Enjoy these snapshots! They describe only a few of our students’ North Carolina projects.
-Compiled by David Pesci

Phil Hansen
health behavior master’s student
Hansen did research and disseminated health information in beauty and barber shops, introducing underserved communities to information about cancer screening and other health issues. He and others traveled to numerous beauty shops in the state, including Donna’s Hair Salon, in Sanford, N.C., to conduct fall-prevention workshops. He interviewed women about lifestyle habits, checking blood pressure and testing strength and balance, “I learned a lot today,” one of Donna’s customers said. “I appreciate that you came and gave us this free health information.”

Gabriela Arandia
health behavior doctoral student
Leslie Derosset
maternal and child health doctoral student
Arandia and deRosset studied the effectiveness of
educational outreach to immigrants about the Affordable
Care Act. Team members conducted interviews with
government officials, health and human service providers,
community leaders and immigrants. They learned what
worried people about the law and examined strategies that
might make enrolling for coverage easier. A report on their
findings will be available in 2014 on the Carolina Population
Center’s website (www.unc.edu/cpc).

Kate Abel
nutrition master’s student
Kelly Bellamy
nutrition master’s student
Abel and Bellamy conducted a program in Garner, N.C., that
taught low-income residents how to grow their own food
and cook it.
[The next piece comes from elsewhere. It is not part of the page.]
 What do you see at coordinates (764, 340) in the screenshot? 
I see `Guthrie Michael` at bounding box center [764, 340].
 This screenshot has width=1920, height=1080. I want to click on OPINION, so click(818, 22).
These “Garden to Table” programs have been
extremely popular and successful statewide.

Ama Achampong
health policy and management master’s student
Achampong spent her summer at the Veterans Affairs Medical
Center in Fayetteville, N.C. She developed a comprehensive
tool to track nursing performance measures, such as patient
falls, pressure ulcers and restraint utilization; assessed quality
and process improvement projects for inpatient mental health
services; and worked with the hospital’s associate director to
analyze the staffing model of a specialty service.

Robert Coble
health policy and management master’s student
Coble focused on the expansion of the Women’s Services
department at Novant Health Medical Center in Matthews,
N.C. Two of his tasks were to identify optimal operational
design for patient flow and room assignment in the medical
center and coordinate a parking plan for increased volume
due to expanded women’s services and an additional floor
being added to the center.

Anthony Nwosu
health policy and management master’s student
Nwosu worked with the Carolina Population Center’s MEASURE
Evaluation program to update health indices information for about
40 countries. He learned the importance of monitoring, evaluation
and use of data and examined what governments are doing to
curtail the spread of HIV/AIDS, reduce stigmatization and institute
preventive measures, preparation that will serve him well in a
global health career. This information could be used in N.C.

Megan Squires
maternal and child health master’s student
Squires interned at the Planned Parenthood Action Fund of
Central North Carolina in Raleigh, but her efforts benefited
all of North Carolina. She used Stata, a software program,
to analyze patient satisfaction surveys, coordinating with
program partners, including Blueprint and America Votes, to
raise awareness about various women’s health issues. She also
worked on a program to include more men in maternal and
child health efforts statewide.

Elizabeth Chen
health behavior master’s student
Chen (in black) partnered with a colleague at another
school to develop “MyHealthEd,” an online, tailored sex
education curriculum that increases sexual health knowledge
and decreases risky sexual behaviors among middle- and
high-school students in rural North Carolina. She also will
introduce the program as a pilot during spring 2014 at Teach
For America’s partner high schools in eastern North Carolina.